Your instructions:
Keep every character as it is and output all of the records.
-=-=-
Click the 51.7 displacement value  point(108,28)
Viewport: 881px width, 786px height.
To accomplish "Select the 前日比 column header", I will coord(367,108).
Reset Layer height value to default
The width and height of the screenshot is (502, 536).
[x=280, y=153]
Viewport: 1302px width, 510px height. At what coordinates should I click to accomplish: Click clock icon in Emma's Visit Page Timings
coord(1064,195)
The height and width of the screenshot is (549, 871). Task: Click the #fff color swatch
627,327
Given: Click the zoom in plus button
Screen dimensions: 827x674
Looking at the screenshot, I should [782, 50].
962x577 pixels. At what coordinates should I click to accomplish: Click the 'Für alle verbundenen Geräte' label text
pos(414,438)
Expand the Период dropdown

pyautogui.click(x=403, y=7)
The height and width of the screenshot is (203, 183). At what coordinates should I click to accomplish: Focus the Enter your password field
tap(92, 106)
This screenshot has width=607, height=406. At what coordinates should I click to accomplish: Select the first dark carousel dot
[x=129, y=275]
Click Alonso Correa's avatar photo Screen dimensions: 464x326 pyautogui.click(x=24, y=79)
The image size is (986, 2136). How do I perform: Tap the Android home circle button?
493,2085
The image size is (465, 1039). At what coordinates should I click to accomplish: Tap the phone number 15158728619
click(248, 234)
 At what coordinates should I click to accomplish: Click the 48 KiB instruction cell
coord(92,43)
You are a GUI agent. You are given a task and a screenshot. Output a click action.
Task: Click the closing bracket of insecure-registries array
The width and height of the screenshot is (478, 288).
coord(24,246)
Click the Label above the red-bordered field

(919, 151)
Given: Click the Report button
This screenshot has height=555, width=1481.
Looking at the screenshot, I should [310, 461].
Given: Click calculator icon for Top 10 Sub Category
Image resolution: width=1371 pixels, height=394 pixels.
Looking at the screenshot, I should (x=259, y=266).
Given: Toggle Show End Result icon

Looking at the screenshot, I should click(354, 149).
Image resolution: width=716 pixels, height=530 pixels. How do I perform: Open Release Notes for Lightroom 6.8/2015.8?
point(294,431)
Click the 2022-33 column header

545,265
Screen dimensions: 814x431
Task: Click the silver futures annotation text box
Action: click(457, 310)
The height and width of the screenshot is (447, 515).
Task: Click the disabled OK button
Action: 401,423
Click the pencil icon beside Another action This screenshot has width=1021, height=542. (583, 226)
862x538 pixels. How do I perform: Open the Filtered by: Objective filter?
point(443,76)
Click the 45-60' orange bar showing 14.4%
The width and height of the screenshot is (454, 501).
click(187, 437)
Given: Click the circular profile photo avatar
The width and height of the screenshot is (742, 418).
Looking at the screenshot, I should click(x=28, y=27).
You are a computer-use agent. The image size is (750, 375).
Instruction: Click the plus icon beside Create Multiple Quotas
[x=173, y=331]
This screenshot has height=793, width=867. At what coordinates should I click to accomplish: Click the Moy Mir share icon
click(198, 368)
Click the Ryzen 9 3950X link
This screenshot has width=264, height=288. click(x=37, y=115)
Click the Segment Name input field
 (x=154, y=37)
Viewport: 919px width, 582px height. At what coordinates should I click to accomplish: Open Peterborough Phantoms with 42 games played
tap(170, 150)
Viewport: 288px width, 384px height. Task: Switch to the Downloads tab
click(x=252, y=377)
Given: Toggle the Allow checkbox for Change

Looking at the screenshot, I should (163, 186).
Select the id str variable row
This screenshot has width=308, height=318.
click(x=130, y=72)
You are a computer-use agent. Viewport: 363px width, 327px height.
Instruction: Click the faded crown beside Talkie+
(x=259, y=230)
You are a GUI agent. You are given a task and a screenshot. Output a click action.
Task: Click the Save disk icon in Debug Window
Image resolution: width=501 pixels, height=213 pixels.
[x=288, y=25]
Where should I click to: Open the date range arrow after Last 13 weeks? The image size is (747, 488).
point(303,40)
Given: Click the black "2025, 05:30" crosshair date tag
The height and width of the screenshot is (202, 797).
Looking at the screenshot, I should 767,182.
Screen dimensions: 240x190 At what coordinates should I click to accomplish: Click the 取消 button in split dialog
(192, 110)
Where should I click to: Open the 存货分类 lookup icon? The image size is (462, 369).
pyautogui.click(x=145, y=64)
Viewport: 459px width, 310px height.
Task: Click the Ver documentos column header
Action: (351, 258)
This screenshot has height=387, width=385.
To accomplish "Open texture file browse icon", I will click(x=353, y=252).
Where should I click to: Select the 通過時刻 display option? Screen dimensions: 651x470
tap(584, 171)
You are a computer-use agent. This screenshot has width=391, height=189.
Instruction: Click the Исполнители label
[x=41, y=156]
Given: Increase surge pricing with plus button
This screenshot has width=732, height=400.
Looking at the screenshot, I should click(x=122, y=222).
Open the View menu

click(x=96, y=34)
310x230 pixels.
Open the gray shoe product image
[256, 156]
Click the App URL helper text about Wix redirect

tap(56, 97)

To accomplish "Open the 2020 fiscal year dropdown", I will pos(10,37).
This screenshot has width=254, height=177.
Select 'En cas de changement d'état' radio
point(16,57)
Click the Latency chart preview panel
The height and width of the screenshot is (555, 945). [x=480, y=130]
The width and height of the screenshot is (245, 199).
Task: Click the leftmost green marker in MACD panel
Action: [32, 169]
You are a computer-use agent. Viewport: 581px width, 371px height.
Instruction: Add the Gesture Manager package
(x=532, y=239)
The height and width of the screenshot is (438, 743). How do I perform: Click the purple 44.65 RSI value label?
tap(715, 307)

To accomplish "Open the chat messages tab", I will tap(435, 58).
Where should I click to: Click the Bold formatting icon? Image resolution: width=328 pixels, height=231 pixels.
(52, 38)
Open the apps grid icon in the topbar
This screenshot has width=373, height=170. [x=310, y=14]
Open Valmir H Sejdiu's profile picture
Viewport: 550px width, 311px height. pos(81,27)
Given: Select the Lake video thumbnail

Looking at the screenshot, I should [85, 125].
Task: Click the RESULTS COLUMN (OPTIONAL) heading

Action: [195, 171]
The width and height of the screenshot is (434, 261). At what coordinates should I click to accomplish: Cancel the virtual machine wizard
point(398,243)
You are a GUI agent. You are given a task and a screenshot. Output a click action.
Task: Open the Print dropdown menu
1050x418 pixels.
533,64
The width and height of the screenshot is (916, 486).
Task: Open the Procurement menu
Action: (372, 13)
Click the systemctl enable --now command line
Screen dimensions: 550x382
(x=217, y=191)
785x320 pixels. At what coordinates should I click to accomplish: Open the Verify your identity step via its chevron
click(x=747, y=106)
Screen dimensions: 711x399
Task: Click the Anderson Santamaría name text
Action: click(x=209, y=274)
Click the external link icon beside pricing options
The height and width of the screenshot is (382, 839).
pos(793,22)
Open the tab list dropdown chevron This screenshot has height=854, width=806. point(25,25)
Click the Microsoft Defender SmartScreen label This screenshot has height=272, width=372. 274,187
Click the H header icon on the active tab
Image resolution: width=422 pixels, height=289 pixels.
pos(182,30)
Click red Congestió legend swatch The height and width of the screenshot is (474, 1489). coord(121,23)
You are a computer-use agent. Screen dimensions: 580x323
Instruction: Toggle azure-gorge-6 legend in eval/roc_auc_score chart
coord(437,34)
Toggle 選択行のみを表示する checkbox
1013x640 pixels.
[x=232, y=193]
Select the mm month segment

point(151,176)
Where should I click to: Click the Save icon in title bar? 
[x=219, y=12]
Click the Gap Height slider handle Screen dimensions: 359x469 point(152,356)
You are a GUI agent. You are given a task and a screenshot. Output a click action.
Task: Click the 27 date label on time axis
-=-=-
Answer section:
Click the 51.7 displacement value  point(108,28)
Viewport: 881px width, 786px height.
To accomplish "Select the 前日比 column header", I will coord(367,108).
Reset Layer height value to default
The width and height of the screenshot is (502, 536).
[x=280, y=153]
Viewport: 1302px width, 510px height. At what coordinates should I click to accomplish: Click clock icon in Emma's Visit Page Timings
coord(1064,195)
The height and width of the screenshot is (549, 871). Task: Click the #fff color swatch
627,327
Given: Click the zoom in plus button
Screen dimensions: 827x674
Looking at the screenshot, I should [782, 50].
962x577 pixels. At what coordinates should I click to accomplish: Click the 'Für alle verbundenen Geräte' label text
pos(414,438)
Expand the Период dropdown

pyautogui.click(x=403, y=7)
The height and width of the screenshot is (203, 183). At what coordinates should I click to accomplish: Focus the Enter your password field
tap(92, 106)
This screenshot has width=607, height=406. At what coordinates should I click to accomplish: Select the first dark carousel dot
[x=129, y=275]
Click Alonso Correa's avatar photo Screen dimensions: 464x326 pyautogui.click(x=24, y=79)
The image size is (986, 2136). How do I perform: Tap the Android home circle button?
493,2085
The image size is (465, 1039). At what coordinates should I click to accomplish: Tap the phone number 15158728619
click(248, 234)
 At what coordinates should I click to accomplish: Click the 48 KiB instruction cell
coord(92,43)
You are a GUI agent. You are given a task and a screenshot. Output a click action.
Task: Click the closing bracket of insecure-registries array
The width and height of the screenshot is (478, 288).
coord(24,246)
Click the Label above the red-bordered field

(919, 151)
Given: Click the Report button
This screenshot has height=555, width=1481.
Looking at the screenshot, I should [310, 461].
Given: Click calculator icon for Top 10 Sub Category
Image resolution: width=1371 pixels, height=394 pixels.
Looking at the screenshot, I should (x=259, y=266).
Given: Toggle Show End Result icon

Looking at the screenshot, I should click(354, 149).
Image resolution: width=716 pixels, height=530 pixels. How do I perform: Open Release Notes for Lightroom 6.8/2015.8?
point(294,431)
Click the 2022-33 column header

545,265
Screen dimensions: 814x431
Task: Click the silver futures annotation text box
Action: click(457, 310)
The height and width of the screenshot is (447, 515).
Task: Click the disabled OK button
Action: 401,423
Click the pencil icon beside Another action This screenshot has width=1021, height=542. (583, 226)
862x538 pixels. How do I perform: Open the Filtered by: Objective filter?
point(443,76)
Click the 45-60' orange bar showing 14.4%
The width and height of the screenshot is (454, 501).
click(187, 437)
Given: Click the circular profile photo avatar
The width and height of the screenshot is (742, 418).
Looking at the screenshot, I should click(x=28, y=27).
You are a computer-use agent. The image size is (750, 375).
Instruction: Click the plus icon beside Create Multiple Quotas
[x=173, y=331]
This screenshot has height=793, width=867. At what coordinates should I click to accomplish: Click the Moy Mir share icon
click(198, 368)
Click the Ryzen 9 3950X link
This screenshot has width=264, height=288. click(x=37, y=115)
Click the Segment Name input field
 (x=154, y=37)
Viewport: 919px width, 582px height. At what coordinates should I click to accomplish: Open Peterborough Phantoms with 42 games played
tap(170, 150)
Viewport: 288px width, 384px height. Task: Switch to the Downloads tab
click(x=252, y=377)
Given: Toggle the Allow checkbox for Change

Looking at the screenshot, I should (163, 186).
Select the id str variable row
This screenshot has width=308, height=318.
click(x=130, y=72)
You are a computer-use agent. Viewport: 363px width, 327px height.
Instruction: Click the faded crown beside Talkie+
(x=259, y=230)
You are a GUI agent. You are given a task and a screenshot. Output a click action.
Task: Click the Save disk icon in Debug Window
Image resolution: width=501 pixels, height=213 pixels.
[x=288, y=25]
Where should I click to: Open the date range arrow after Last 13 weeks? The image size is (747, 488).
point(303,40)
Given: Click the black "2025, 05:30" crosshair date tag
The height and width of the screenshot is (202, 797).
Looking at the screenshot, I should 767,182.
Screen dimensions: 240x190 At what coordinates should I click to accomplish: Click the 取消 button in split dialog
(192, 110)
Where should I click to: Open the 存货分类 lookup icon? The image size is (462, 369).
pyautogui.click(x=145, y=64)
Viewport: 459px width, 310px height.
Task: Click the Ver documentos column header
Action: (351, 258)
This screenshot has height=387, width=385.
To accomplish "Open texture file browse icon", I will click(x=353, y=252).
Where should I click to: Select the 通過時刻 display option? Screen dimensions: 651x470
tap(584, 171)
You are a computer-use agent. This screenshot has width=391, height=189.
Instruction: Click the Исполнители label
[x=41, y=156]
Given: Increase surge pricing with plus button
This screenshot has width=732, height=400.
Looking at the screenshot, I should click(x=122, y=222).
Open the View menu

click(x=96, y=34)
310x230 pixels.
Open the gray shoe product image
[256, 156]
Click the App URL helper text about Wix redirect

tap(56, 97)

To accomplish "Open the 2020 fiscal year dropdown", I will pos(10,37).
This screenshot has width=254, height=177.
Select 'En cas de changement d'état' radio
point(16,57)
Click the Latency chart preview panel
The height and width of the screenshot is (555, 945). [x=480, y=130]
The width and height of the screenshot is (245, 199).
Task: Click the leftmost green marker in MACD panel
Action: [32, 169]
You are a computer-use agent. Viewport: 581px width, 371px height.
Instruction: Add the Gesture Manager package
(x=532, y=239)
The height and width of the screenshot is (438, 743). How do I perform: Click the purple 44.65 RSI value label?
tap(715, 307)

To accomplish "Open the chat messages tab", I will tap(435, 58).
Where should I click to: Click the Bold formatting icon? Image resolution: width=328 pixels, height=231 pixels.
(52, 38)
Open the apps grid icon in the topbar
This screenshot has width=373, height=170. [x=310, y=14]
Open Valmir H Sejdiu's profile picture
Viewport: 550px width, 311px height. pos(81,27)
Given: Select the Lake video thumbnail

Looking at the screenshot, I should [85, 125].
Task: Click the RESULTS COLUMN (OPTIONAL) heading

Action: [195, 171]
The width and height of the screenshot is (434, 261). At what coordinates should I click to accomplish: Cancel the virtual machine wizard
point(398,243)
You are a GUI agent. You are given a task and a screenshot. Output a click action.
Task: Open the Print dropdown menu
1050x418 pixels.
533,64
The width and height of the screenshot is (916, 486).
Task: Open the Procurement menu
Action: (372, 13)
Click the systemctl enable --now command line
Screen dimensions: 550x382
(x=217, y=191)
785x320 pixels. At what coordinates should I click to accomplish: Open the Verify your identity step via its chevron
click(x=747, y=106)
Screen dimensions: 711x399
Task: Click the Anderson Santamaría name text
Action: click(x=209, y=274)
Click the external link icon beside pricing options
The height and width of the screenshot is (382, 839).
pos(793,22)
Open the tab list dropdown chevron This screenshot has height=854, width=806. point(25,25)
Click the Microsoft Defender SmartScreen label This screenshot has height=272, width=372. 274,187
Click the H header icon on the active tab
Image resolution: width=422 pixels, height=289 pixels.
pos(182,30)
Click red Congestió legend swatch The height and width of the screenshot is (474, 1489). coord(121,23)
You are a computer-use agent. Screen dimensions: 580x323
Instruction: Toggle azure-gorge-6 legend in eval/roc_auc_score chart
coord(437,34)
Toggle 選択行のみを表示する checkbox
1013x640 pixels.
[x=232, y=193]
Select the mm month segment

point(151,176)
Where should I click to: Click the Save icon in title bar? 
[x=219, y=12]
Click the Gap Height slider handle Screen dimensions: 359x469 point(152,356)
You are a GUI agent. You are given a task and a screenshot. Output a click action.
Task: Click the 27 date label on time axis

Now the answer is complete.